Rewrite everything from the line containing "Image resolution: width=1400" down to the line containing "pyautogui.click(x=64, y=131)", replacing "dialog" with "window" and leaving everything else unchanged.

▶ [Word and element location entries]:
===============

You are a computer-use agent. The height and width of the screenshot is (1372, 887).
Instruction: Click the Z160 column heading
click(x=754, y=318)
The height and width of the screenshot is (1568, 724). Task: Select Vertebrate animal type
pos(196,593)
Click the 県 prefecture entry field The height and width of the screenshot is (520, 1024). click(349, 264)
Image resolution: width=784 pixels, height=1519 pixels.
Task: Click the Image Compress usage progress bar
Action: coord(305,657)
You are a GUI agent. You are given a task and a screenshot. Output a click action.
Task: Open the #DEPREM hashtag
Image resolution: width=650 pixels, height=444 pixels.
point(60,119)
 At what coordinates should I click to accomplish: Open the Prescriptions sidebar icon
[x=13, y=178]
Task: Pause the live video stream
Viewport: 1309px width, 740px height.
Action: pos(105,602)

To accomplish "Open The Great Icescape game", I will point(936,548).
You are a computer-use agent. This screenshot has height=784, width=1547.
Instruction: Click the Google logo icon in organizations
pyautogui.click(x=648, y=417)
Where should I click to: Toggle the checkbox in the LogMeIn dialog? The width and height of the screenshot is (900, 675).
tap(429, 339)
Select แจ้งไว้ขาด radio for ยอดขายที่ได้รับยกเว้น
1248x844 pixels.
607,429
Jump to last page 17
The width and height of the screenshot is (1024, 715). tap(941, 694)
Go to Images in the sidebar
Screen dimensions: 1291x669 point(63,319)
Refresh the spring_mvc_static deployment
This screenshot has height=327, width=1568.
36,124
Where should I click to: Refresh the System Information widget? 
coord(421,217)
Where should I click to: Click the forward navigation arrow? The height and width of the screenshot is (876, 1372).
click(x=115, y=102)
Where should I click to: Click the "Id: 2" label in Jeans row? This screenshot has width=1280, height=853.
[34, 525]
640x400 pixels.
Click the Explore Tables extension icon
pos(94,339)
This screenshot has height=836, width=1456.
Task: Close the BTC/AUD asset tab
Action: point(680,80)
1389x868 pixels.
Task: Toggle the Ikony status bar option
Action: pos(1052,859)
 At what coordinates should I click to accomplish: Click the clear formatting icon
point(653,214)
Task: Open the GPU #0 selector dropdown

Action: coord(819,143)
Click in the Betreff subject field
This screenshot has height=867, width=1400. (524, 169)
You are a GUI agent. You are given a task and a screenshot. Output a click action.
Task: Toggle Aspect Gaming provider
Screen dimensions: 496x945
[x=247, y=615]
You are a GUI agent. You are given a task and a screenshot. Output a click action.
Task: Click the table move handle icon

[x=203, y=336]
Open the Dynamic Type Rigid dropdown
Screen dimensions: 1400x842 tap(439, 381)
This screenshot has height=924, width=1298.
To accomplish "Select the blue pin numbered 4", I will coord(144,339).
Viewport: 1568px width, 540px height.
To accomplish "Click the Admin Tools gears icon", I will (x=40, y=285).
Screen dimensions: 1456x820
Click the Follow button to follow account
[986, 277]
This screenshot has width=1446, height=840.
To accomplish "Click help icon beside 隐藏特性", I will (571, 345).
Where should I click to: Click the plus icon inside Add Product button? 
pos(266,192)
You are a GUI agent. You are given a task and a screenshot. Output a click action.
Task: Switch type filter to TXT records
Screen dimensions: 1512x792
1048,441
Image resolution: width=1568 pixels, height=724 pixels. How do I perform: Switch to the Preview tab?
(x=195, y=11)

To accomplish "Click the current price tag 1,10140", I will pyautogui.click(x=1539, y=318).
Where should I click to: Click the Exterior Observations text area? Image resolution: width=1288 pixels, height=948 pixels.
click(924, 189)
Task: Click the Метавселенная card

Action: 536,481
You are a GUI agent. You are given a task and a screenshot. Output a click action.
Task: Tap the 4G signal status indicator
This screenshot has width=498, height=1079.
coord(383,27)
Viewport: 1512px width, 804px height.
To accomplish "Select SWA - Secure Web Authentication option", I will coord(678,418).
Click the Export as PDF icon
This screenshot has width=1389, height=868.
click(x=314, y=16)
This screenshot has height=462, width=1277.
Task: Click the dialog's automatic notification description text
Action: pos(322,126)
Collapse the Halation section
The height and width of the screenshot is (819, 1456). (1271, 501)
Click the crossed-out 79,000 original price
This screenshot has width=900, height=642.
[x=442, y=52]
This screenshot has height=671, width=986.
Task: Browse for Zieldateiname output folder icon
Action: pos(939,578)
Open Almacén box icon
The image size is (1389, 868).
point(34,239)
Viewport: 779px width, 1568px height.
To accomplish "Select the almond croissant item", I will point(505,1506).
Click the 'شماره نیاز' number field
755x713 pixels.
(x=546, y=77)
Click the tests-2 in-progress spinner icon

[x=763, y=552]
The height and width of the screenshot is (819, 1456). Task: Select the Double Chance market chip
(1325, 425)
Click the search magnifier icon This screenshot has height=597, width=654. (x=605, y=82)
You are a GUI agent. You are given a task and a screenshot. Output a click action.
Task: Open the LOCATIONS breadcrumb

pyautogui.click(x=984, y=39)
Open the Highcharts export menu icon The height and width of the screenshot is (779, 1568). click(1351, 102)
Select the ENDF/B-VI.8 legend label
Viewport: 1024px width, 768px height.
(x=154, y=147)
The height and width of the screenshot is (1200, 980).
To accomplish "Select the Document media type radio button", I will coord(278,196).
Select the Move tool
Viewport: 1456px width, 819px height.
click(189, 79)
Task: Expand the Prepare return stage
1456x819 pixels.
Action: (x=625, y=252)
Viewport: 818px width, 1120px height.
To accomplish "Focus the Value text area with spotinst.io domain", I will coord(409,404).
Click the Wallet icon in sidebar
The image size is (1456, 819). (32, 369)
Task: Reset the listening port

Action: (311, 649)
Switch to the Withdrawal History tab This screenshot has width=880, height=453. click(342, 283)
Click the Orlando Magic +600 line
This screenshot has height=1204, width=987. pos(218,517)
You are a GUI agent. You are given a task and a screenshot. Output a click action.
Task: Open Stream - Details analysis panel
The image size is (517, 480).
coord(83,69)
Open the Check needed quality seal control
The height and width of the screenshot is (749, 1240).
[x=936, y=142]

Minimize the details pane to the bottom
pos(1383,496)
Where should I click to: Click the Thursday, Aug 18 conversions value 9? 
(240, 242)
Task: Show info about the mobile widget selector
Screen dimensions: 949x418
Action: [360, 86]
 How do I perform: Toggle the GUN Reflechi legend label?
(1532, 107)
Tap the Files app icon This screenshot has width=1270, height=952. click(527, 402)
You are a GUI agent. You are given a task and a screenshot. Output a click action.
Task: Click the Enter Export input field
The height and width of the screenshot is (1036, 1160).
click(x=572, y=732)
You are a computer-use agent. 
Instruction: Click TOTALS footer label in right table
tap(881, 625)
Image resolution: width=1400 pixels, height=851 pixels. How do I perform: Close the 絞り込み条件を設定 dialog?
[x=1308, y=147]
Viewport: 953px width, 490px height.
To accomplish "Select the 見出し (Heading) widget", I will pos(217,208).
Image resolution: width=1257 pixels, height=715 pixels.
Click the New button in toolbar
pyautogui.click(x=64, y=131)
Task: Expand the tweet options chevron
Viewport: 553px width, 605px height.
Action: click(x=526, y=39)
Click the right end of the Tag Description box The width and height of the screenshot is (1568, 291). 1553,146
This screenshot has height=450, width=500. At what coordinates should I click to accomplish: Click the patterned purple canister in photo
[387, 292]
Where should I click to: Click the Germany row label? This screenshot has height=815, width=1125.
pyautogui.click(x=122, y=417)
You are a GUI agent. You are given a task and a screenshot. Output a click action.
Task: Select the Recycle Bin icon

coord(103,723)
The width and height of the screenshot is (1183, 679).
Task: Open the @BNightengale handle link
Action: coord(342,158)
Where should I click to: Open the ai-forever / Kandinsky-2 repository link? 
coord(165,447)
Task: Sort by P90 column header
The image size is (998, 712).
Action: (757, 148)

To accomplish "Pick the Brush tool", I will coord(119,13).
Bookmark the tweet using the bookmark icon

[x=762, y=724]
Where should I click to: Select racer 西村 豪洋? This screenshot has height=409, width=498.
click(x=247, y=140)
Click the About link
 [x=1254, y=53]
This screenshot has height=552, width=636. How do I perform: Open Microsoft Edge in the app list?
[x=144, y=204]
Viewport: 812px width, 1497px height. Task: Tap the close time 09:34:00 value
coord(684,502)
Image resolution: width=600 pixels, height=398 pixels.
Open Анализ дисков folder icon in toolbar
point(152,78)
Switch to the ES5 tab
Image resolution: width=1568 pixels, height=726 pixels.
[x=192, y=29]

===============

▶ [The response]:
Image resolution: width=1400 pixels, height=851 pixels. How do I perform: Close the 絞り込み条件を設定 window?
[x=1308, y=147]
Viewport: 953px width, 490px height.
To accomplish "Select the 見出し (Heading) widget", I will pos(217,208).
Image resolution: width=1257 pixels, height=715 pixels.
Click the New button in toolbar
pyautogui.click(x=64, y=131)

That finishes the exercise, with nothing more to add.